(WHAT IS EXPECTED)
Comb through the entries for "icon" and pull out each line that holds it.

(Dataset excerpts)

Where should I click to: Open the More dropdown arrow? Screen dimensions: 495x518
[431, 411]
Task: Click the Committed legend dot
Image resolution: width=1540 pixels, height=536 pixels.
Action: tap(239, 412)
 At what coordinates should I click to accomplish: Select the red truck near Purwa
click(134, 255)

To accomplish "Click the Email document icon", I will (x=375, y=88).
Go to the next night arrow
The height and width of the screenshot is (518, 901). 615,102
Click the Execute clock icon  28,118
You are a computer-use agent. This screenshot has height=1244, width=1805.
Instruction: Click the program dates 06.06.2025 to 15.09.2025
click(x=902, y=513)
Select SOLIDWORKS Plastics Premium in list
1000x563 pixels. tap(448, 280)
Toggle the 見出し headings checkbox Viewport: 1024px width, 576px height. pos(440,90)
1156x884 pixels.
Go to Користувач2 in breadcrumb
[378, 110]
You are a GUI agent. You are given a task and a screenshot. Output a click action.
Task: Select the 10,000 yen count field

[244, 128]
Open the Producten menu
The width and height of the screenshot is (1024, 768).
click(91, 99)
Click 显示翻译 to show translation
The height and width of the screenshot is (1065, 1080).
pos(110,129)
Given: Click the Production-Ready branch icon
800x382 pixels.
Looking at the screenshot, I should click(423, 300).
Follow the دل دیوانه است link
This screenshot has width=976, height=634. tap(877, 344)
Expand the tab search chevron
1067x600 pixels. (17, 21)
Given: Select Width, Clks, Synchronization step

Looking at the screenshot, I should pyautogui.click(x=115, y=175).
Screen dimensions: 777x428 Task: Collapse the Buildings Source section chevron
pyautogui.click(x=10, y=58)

(RESPONSE TO THIS TASK)
To accomplish "Click the Email document icon", I will (x=375, y=88).
Click the Execute clock icon  28,118
Given: Click the Production-Ready branch icon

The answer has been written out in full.